Defense and federal agencies’ usage of videoconferencing software from Zoom and others skyrocketed beginning in early 2020, when organizations across the nation were forced to pivot to remote, teleworking environments to keep personnel safe as the COVID-19 pandemic hit. More recently, Mandrgoc noted, the DOD has reaffirmed a fresh commitment to more hybrid work conditions.

In operation, the Zoom for Government platform utilizes Amazon Web Service’s GovCloud and U.S.-based co-located data centers.

Though complex engineering was required, the approval pursuit for its latest designation was relatively smooth, in Mandrgoc’s view.

“Once the DISA Joint Validation Team engaged with us regularly, Zoom for Government moved through the process in less than six months,” he said. 

With that provisional authorization from DISA, all of the platform’s services—Zoom Meetings, Zoom Phone, Zoom Chat, Zoom Webinar, Zoom Rooms and the Zoom client—will be available for use by military and defense civilian organizations requiring IL4-authorized solutions. A service will essentially operate through the Non-classified Internet Protocol Router Network or NIPRNet, the DOD network for exchanging “sensitive but unclassified” information and data.

“Zoom Phone is one of very few cloud phone systems that meet this impact level,” Mandrgoc noted. “The addition of Zoom Phone in the provisional authorization opens a great opportunity for DOD and Defense Industrial Base workforce to move off legacy on-premise systems.”

The ATO-C for IL4 from the Air Force permits—with conditions—the use of Zoom for Government at that impact level—without the reliance on the NIPRnet via the internet—provided that the host administers the conditions set by the authorizing official.

Looking ahead, it also appears that the company is relatively interested in expanding its authorizations across further classification domains, including IL5 and IL6 for hosting more sensitive government information and secrets. 

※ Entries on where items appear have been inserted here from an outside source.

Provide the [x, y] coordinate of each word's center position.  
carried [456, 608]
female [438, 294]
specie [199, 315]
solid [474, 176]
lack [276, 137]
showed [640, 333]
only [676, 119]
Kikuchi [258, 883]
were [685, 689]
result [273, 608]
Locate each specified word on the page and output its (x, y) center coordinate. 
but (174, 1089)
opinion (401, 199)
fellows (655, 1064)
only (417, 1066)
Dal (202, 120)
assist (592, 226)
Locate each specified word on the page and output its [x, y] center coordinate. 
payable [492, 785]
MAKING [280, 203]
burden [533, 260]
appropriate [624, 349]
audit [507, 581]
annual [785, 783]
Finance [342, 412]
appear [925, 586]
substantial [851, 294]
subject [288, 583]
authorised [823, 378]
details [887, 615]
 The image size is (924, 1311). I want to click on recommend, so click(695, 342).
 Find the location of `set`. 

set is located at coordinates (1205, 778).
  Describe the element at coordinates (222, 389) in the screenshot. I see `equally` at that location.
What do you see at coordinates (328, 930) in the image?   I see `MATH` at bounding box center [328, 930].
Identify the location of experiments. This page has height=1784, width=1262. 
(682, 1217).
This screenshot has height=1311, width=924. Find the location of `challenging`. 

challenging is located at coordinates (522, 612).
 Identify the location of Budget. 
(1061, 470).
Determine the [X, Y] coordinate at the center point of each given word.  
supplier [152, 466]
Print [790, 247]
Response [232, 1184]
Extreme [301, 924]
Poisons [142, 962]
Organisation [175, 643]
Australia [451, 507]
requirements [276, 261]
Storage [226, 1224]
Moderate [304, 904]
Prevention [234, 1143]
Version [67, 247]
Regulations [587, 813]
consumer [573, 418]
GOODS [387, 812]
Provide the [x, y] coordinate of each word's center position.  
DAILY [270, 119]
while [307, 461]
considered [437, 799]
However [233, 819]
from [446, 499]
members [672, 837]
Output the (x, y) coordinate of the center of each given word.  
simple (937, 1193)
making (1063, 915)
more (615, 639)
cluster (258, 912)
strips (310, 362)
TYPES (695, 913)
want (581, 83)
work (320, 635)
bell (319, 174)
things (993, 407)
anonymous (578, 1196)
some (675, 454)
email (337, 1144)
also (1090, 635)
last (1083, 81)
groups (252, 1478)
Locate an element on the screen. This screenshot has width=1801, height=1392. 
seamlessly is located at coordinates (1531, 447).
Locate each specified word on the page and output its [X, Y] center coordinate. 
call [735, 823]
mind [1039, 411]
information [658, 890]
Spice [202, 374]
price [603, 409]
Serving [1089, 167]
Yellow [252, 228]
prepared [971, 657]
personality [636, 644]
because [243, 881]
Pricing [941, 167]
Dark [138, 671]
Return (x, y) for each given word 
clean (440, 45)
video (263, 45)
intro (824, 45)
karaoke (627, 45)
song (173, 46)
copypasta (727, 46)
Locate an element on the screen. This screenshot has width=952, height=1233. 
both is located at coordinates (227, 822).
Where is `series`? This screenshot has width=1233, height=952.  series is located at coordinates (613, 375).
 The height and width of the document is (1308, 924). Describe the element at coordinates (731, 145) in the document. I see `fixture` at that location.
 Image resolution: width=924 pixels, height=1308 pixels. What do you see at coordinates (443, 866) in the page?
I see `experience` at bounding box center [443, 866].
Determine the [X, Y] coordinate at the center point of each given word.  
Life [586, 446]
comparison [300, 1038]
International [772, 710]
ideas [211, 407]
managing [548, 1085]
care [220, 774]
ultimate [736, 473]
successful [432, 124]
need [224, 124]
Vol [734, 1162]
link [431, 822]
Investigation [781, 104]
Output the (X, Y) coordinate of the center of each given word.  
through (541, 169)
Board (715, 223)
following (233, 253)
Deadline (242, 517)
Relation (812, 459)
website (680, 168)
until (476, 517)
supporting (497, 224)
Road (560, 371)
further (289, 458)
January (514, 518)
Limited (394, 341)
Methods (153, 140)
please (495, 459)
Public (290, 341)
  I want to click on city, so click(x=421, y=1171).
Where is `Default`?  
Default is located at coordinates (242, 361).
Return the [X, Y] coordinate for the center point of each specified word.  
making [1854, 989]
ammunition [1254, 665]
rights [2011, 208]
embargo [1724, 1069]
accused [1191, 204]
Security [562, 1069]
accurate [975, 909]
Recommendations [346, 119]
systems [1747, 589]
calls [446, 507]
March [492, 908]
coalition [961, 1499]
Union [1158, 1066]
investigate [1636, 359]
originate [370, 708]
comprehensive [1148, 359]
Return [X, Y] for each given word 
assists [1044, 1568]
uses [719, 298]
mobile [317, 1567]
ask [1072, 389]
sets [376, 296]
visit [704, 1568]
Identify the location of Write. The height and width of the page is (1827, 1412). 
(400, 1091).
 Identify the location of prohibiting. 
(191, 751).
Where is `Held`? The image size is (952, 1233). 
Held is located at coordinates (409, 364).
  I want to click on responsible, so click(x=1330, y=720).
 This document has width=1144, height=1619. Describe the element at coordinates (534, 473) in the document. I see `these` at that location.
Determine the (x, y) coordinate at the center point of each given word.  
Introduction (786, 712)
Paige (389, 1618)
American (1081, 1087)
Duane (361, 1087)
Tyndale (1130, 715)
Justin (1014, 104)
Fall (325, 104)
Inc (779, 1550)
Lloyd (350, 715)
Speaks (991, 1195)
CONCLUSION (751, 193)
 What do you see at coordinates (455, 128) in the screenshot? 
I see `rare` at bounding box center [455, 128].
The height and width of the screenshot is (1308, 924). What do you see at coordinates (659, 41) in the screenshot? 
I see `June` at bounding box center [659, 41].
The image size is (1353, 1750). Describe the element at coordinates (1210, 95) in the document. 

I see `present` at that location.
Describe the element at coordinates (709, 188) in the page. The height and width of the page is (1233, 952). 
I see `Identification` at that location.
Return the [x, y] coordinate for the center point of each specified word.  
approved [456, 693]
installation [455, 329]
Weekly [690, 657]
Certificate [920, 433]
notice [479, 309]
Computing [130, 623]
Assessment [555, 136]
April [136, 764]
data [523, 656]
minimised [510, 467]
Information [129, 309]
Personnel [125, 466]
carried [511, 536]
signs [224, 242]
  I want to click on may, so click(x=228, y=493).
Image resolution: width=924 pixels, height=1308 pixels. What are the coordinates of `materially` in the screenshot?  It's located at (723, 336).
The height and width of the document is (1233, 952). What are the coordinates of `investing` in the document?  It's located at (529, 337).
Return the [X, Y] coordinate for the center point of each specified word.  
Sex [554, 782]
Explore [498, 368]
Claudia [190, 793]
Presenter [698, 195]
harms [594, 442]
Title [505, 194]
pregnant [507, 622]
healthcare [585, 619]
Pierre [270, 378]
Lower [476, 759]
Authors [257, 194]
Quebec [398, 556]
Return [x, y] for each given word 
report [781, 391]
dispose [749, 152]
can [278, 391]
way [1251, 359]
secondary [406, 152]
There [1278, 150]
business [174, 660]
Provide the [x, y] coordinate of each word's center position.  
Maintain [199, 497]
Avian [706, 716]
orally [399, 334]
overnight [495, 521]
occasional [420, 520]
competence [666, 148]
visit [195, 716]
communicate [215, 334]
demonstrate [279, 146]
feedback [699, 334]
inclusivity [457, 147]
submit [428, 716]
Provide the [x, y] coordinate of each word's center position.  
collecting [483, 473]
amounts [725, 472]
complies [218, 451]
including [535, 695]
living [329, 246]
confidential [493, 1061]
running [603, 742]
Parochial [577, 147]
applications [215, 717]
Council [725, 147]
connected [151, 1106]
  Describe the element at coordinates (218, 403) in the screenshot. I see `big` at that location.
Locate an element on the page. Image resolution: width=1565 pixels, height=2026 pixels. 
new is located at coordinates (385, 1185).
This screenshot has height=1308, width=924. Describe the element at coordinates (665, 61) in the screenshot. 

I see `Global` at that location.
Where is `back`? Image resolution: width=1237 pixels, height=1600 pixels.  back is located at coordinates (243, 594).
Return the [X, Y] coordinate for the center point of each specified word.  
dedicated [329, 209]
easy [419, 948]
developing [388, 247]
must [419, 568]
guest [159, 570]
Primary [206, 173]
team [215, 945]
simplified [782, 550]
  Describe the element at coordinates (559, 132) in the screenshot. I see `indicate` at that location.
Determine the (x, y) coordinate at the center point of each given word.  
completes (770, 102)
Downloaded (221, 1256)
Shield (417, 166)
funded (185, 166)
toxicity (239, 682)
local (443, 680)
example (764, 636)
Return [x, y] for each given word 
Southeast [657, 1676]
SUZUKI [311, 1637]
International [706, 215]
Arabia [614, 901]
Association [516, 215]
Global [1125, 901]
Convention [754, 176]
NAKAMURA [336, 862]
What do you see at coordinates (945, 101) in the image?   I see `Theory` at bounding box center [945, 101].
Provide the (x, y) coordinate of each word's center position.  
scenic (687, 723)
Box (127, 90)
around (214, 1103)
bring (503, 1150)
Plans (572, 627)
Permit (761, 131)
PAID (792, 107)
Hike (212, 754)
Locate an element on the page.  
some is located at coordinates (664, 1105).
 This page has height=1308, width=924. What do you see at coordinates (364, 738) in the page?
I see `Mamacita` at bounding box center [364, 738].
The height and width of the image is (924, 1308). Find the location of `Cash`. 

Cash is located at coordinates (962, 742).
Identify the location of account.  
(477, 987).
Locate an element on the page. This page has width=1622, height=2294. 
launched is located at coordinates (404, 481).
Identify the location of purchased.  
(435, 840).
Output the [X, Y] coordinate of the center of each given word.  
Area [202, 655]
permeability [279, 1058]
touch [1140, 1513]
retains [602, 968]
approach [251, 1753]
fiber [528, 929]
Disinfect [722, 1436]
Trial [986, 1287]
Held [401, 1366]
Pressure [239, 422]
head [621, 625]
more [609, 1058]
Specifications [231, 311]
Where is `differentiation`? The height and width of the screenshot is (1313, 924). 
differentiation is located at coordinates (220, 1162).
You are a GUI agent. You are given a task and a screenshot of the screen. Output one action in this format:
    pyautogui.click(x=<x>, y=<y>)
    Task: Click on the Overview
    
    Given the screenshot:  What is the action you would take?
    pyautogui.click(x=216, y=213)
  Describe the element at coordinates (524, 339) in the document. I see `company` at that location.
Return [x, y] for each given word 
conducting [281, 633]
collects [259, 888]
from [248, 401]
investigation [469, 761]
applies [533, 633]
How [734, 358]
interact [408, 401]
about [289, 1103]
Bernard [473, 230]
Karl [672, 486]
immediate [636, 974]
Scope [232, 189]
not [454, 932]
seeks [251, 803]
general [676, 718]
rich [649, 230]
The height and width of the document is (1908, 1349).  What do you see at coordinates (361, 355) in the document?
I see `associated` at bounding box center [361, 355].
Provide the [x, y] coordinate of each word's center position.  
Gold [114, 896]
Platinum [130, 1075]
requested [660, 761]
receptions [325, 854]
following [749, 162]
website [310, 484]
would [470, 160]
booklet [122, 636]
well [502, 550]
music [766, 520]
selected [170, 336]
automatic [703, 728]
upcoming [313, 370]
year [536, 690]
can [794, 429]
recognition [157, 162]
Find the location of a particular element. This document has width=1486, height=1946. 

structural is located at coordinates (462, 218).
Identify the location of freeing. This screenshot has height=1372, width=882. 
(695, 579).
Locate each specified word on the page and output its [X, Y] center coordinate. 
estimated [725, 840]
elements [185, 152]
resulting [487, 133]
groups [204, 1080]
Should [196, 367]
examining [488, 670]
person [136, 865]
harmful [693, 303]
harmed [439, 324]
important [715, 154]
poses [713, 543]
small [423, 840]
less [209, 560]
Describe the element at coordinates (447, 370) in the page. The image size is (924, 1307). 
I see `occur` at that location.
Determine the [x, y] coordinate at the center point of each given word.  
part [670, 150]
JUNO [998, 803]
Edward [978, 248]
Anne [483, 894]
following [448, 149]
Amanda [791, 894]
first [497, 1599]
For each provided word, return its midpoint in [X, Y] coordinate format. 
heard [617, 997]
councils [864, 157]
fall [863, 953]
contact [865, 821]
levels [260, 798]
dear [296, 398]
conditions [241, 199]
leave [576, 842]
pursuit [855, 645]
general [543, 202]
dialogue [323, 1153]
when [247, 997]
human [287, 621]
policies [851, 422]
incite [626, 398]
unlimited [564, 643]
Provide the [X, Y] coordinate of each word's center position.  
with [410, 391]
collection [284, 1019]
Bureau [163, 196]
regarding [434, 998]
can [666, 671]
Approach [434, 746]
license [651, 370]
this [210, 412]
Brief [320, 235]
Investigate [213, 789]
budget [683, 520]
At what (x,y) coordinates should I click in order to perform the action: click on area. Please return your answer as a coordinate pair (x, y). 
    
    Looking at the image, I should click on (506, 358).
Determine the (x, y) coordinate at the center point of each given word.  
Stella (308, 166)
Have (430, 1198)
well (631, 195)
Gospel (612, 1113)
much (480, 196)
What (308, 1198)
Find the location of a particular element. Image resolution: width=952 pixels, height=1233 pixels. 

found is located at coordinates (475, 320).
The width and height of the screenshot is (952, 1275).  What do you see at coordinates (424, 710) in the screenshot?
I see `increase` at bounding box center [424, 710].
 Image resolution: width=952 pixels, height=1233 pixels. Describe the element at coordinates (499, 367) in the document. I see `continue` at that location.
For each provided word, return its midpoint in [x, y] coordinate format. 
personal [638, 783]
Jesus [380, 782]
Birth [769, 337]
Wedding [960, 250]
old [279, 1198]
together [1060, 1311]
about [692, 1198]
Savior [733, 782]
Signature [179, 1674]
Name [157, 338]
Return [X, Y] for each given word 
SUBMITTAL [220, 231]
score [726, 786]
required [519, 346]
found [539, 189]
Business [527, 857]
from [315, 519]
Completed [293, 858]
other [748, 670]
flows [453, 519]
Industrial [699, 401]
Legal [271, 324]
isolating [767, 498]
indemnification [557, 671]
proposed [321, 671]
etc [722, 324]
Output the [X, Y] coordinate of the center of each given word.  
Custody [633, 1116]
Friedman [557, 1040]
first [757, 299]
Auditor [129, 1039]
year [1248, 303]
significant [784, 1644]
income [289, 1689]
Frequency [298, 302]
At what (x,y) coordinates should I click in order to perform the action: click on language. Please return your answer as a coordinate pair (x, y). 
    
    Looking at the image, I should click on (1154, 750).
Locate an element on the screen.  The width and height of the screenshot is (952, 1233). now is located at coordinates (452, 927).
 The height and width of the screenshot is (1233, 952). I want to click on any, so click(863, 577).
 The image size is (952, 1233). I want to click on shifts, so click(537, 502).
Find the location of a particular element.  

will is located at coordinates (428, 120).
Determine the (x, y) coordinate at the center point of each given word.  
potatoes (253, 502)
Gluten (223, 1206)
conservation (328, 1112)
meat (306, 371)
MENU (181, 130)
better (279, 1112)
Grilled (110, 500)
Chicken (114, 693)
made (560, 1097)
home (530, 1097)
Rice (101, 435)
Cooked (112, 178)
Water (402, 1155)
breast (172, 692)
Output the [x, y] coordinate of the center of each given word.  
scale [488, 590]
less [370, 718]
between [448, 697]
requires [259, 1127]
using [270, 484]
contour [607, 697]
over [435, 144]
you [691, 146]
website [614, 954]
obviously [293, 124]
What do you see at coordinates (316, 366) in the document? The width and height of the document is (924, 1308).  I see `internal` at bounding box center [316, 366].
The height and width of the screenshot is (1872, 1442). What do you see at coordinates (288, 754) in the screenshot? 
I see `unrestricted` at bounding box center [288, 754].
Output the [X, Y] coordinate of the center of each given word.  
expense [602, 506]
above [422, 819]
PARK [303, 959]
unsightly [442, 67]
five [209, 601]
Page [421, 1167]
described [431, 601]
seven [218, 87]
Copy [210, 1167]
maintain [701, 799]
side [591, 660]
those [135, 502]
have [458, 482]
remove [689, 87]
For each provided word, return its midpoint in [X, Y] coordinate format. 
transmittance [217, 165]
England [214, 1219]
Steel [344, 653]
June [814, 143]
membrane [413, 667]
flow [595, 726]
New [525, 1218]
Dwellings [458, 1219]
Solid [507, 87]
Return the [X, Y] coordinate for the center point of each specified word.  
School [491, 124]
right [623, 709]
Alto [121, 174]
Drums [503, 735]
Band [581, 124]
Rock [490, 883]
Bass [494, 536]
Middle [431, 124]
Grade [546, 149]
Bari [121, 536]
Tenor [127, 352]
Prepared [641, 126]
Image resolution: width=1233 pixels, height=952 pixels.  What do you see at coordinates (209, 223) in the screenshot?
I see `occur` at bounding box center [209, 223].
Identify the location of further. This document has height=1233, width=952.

“We are a customer-first platform, so if those levels are being requested we will strive to achieve them. We have been in dialogue with missions wanting us to fill a gap at higher impact levels. Secure communication is critical to the mission of DOD, and we are committed to serving that mission,” Mandrgoc said. “We are honored to support the White House, for example, for important collaboration on matters of national importance.”